▶ Short exercise
Copy out the lines below, replacing "midpoint" with "center point" and leaving everything else as it is.
◇ ◇ ◇
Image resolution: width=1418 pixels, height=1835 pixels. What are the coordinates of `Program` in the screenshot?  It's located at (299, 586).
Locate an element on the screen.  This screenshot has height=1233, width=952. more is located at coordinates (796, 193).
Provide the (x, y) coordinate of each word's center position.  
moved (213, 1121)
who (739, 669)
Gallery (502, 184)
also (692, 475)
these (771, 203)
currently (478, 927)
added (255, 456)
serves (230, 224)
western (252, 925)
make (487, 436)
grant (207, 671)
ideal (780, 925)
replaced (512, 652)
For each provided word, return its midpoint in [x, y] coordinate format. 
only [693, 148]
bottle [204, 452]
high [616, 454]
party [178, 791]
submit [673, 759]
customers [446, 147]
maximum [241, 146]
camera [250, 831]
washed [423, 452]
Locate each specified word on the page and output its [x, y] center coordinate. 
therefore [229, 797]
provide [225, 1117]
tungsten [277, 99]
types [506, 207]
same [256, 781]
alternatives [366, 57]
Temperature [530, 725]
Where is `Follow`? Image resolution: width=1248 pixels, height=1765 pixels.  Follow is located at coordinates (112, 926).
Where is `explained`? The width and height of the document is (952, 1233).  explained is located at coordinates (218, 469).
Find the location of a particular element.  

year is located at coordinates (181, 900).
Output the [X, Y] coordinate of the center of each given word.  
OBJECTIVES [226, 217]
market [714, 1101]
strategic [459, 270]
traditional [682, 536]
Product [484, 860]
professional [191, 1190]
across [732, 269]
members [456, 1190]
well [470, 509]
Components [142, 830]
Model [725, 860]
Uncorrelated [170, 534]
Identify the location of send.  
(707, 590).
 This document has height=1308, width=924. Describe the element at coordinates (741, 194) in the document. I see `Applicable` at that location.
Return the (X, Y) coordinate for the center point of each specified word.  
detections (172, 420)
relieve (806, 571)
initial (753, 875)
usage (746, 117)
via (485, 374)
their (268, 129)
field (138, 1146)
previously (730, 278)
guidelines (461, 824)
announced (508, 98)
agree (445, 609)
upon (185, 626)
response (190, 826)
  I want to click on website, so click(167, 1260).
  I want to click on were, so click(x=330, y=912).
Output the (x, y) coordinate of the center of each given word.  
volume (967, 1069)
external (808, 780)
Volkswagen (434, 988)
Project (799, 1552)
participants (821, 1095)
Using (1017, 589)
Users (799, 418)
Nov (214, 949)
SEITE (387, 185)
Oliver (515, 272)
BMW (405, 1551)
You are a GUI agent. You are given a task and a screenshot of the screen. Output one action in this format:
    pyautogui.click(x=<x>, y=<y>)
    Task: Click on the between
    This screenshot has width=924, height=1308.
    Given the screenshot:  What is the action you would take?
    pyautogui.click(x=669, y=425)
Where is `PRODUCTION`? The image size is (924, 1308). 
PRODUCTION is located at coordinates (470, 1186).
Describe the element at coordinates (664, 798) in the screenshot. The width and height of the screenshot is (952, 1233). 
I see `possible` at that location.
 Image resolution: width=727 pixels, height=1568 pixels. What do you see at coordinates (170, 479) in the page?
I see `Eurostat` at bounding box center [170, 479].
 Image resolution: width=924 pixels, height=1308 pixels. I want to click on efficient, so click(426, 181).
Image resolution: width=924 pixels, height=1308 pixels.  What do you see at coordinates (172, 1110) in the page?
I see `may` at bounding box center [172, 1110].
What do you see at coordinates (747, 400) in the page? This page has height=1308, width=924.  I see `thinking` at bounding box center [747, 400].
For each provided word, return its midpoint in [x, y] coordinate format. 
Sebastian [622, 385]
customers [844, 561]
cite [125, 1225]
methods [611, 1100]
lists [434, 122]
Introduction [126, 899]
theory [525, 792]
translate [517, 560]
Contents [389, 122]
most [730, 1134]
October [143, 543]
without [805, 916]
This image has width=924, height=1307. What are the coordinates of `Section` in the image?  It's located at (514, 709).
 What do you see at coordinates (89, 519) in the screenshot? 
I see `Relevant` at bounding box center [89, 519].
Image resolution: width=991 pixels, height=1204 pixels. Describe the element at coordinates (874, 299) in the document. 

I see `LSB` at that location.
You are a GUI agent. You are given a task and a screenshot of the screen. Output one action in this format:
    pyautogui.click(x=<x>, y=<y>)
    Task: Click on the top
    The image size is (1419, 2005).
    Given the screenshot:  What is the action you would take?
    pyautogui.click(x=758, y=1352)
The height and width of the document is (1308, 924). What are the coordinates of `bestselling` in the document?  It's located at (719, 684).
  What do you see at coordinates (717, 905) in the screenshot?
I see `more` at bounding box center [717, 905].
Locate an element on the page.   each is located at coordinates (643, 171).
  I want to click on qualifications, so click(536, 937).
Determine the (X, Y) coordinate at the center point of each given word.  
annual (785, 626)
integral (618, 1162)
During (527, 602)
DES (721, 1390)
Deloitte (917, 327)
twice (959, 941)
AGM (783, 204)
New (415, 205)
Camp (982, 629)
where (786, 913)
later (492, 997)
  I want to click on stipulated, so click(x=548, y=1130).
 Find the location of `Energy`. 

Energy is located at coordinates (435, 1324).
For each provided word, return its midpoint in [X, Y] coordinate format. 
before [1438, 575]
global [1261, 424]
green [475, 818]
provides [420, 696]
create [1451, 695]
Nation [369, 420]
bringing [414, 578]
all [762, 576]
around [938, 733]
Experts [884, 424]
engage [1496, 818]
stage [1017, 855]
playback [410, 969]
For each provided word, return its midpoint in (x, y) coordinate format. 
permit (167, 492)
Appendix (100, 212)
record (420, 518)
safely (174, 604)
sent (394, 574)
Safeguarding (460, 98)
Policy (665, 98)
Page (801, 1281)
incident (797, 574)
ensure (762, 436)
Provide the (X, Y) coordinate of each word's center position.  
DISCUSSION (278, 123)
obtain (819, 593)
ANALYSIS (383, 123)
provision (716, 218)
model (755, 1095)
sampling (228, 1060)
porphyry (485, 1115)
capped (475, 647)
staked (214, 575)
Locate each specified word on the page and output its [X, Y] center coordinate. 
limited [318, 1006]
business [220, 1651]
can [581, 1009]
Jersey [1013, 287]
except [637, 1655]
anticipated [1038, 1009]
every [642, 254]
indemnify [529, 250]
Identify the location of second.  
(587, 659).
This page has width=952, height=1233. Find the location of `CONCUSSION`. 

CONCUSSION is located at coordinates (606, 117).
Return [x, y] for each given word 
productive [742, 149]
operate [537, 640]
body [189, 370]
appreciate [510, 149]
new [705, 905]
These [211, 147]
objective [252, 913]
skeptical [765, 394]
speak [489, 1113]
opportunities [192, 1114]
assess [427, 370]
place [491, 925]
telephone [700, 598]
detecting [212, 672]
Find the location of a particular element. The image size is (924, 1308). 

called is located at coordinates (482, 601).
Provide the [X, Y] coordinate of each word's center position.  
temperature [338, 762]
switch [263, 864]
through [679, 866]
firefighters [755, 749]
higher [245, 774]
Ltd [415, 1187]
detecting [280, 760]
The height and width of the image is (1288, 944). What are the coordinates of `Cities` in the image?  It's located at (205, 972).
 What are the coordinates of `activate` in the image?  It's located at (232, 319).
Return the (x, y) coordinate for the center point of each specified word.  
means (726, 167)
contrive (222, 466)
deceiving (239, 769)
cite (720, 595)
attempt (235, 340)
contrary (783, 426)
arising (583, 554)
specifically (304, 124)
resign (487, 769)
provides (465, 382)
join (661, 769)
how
◇ ◇ ◇
▶ Response
Image resolution: width=1418 pixels, height=1835 pixels. What are the coordinates of `Program` in the screenshot?  It's located at (299, 586).
Locate an element on the screen.  This screenshot has height=1233, width=952. more is located at coordinates (796, 193).
Provide the (x, y) coordinate of each word's center position.  
moved (213, 1121)
who (739, 669)
Gallery (502, 184)
also (692, 475)
these (771, 203)
currently (478, 927)
added (255, 456)
serves (230, 224)
western (252, 925)
make (487, 436)
grant (207, 671)
ideal (780, 925)
replaced (512, 652)
For each provided word, return its center point in [x, y] coordinate format. 
only [693, 148]
bottle [204, 452]
high [616, 454]
party [178, 791]
submit [673, 759]
customers [446, 147]
maximum [241, 146]
camera [250, 831]
washed [423, 452]
Locate each specified word on the page and output its [x, y] center coordinate. 
therefore [229, 797]
provide [225, 1117]
tungsten [277, 99]
types [506, 207]
same [256, 781]
alternatives [366, 57]
Temperature [530, 725]
Where is `Follow`? Image resolution: width=1248 pixels, height=1765 pixels.  Follow is located at coordinates (112, 926).
Where is `explained`? The width and height of the document is (952, 1233).  explained is located at coordinates (218, 469).
Find the location of a particular element.  

year is located at coordinates (181, 900).
Output the [X, Y] coordinate of the center of each given word.  
OBJECTIVES [226, 217]
market [714, 1101]
strategic [459, 270]
traditional [682, 536]
Product [484, 860]
professional [191, 1190]
across [732, 269]
members [456, 1190]
well [470, 509]
Components [142, 830]
Model [725, 860]
Uncorrelated [170, 534]
Identify the location of send.  
(707, 590).
 This document has height=1308, width=924. Describe the element at coordinates (741, 194) in the document. I see `Applicable` at that location.
Return the (X, Y) coordinate for the center point of each specified word.  
detections (172, 420)
relieve (806, 571)
initial (753, 875)
usage (746, 117)
via (485, 374)
their (268, 129)
field (138, 1146)
previously (730, 278)
guidelines (461, 824)
announced (508, 98)
agree (445, 609)
upon (185, 626)
response (190, 826)
  I want to click on website, so click(167, 1260).
  I want to click on were, so click(x=330, y=912).
Output the (x, y) coordinate of the center of each given word.  
volume (967, 1069)
external (808, 780)
Volkswagen (434, 988)
Project (799, 1552)
participants (821, 1095)
Using (1017, 589)
Users (799, 418)
Nov (214, 949)
SEITE (387, 185)
Oliver (515, 272)
BMW (405, 1551)
You are a GUI agent. You are given a task and a screenshot of the screen. Output one action in this format:
    pyautogui.click(x=<x>, y=<y>)
    Task: Click on the between
    This screenshot has width=924, height=1308.
    Given the screenshot:  What is the action you would take?
    pyautogui.click(x=669, y=425)
Where is `PRODUCTION`? The image size is (924, 1308). 
PRODUCTION is located at coordinates (470, 1186).
Describe the element at coordinates (664, 798) in the screenshot. The width and height of the screenshot is (952, 1233). 
I see `possible` at that location.
 Image resolution: width=727 pixels, height=1568 pixels. What do you see at coordinates (170, 479) in the page?
I see `Eurostat` at bounding box center [170, 479].
 Image resolution: width=924 pixels, height=1308 pixels. I want to click on efficient, so click(426, 181).
Image resolution: width=924 pixels, height=1308 pixels.  What do you see at coordinates (172, 1110) in the page?
I see `may` at bounding box center [172, 1110].
What do you see at coordinates (747, 400) in the page? This page has height=1308, width=924.  I see `thinking` at bounding box center [747, 400].
For each provided word, return its center point in [x, y] coordinate format. 
Sebastian [622, 385]
customers [844, 561]
cite [125, 1225]
methods [611, 1100]
lists [434, 122]
Introduction [126, 899]
theory [525, 792]
translate [517, 560]
Contents [389, 122]
most [730, 1134]
October [143, 543]
without [805, 916]
This image has width=924, height=1307. What are the coordinates of `Section` in the image?  It's located at (514, 709).
 What do you see at coordinates (89, 519) in the screenshot? 
I see `Relevant` at bounding box center [89, 519].
Image resolution: width=991 pixels, height=1204 pixels. Describe the element at coordinates (874, 299) in the document. 

I see `LSB` at that location.
You are a GUI agent. You are given a task and a screenshot of the screen. Output one action in this format:
    pyautogui.click(x=<x>, y=<y>)
    Task: Click on the top
    The image size is (1419, 2005).
    Given the screenshot:  What is the action you would take?
    pyautogui.click(x=758, y=1352)
The height and width of the document is (1308, 924). What are the coordinates of `bestselling` in the document?  It's located at (719, 684).
  What do you see at coordinates (717, 905) in the screenshot?
I see `more` at bounding box center [717, 905].
Locate an element on the page.   each is located at coordinates (643, 171).
  I want to click on qualifications, so click(536, 937).
Determine the (X, Y) coordinate at the center point of each given word.  
annual (785, 626)
integral (618, 1162)
During (527, 602)
DES (721, 1390)
Deloitte (917, 327)
twice (959, 941)
AGM (783, 204)
New (415, 205)
Camp (982, 629)
where (786, 913)
later (492, 997)
  I want to click on stipulated, so click(x=548, y=1130).
 Find the location of `Energy`. 

Energy is located at coordinates (435, 1324).
For each provided word, return its center point in [X, Y] coordinate format. 
before [1438, 575]
global [1261, 424]
green [475, 818]
provides [420, 696]
create [1451, 695]
Nation [369, 420]
bringing [414, 578]
all [762, 576]
around [938, 733]
Experts [884, 424]
engage [1496, 818]
stage [1017, 855]
playback [410, 969]
For each provided word, return its center point in (x, y) coordinate format. 
permit (167, 492)
Appendix (100, 212)
record (420, 518)
safely (174, 604)
sent (394, 574)
Safeguarding (460, 98)
Policy (665, 98)
Page (801, 1281)
incident (797, 574)
ensure (762, 436)
Provide the (X, Y) coordinate of each word's center position.  
DISCUSSION (278, 123)
obtain (819, 593)
ANALYSIS (383, 123)
provision (716, 218)
model (755, 1095)
sampling (228, 1060)
porphyry (485, 1115)
capped (475, 647)
staked (214, 575)
Locate each specified word on the page and output its [X, Y] center coordinate. 
limited [318, 1006]
business [220, 1651]
can [581, 1009]
Jersey [1013, 287]
except [637, 1655]
anticipated [1038, 1009]
every [642, 254]
indemnify [529, 250]
Identify the location of second.  
(587, 659).
This page has width=952, height=1233. Find the location of `CONCUSSION`. 

CONCUSSION is located at coordinates (606, 117).
Return [x, y] for each given word 
productive [742, 149]
operate [537, 640]
body [189, 370]
appreciate [510, 149]
new [705, 905]
These [211, 147]
objective [252, 913]
skeptical [765, 394]
speak [489, 1113]
opportunities [192, 1114]
assess [427, 370]
place [491, 925]
telephone [700, 598]
detecting [212, 672]
Find the location of a particular element. The image size is (924, 1308). 

called is located at coordinates (482, 601).
Provide the [X, Y] coordinate of each word's center position.  
temperature [338, 762]
switch [263, 864]
through [679, 866]
firefighters [755, 749]
higher [245, 774]
Ltd [415, 1187]
detecting [280, 760]
The height and width of the image is (1288, 944). What are the coordinates of `Cities` in the image?  It's located at (205, 972).
 What are the coordinates of `activate` in the image?  It's located at (232, 319).
Return the (x, y) coordinate for the center point of each specified word.  
means (726, 167)
contrive (222, 466)
deceiving (239, 769)
cite (720, 595)
attempt (235, 340)
contrary (783, 426)
arising (583, 554)
specifically (304, 124)
resign (487, 769)
provides (465, 382)
join (661, 769)
how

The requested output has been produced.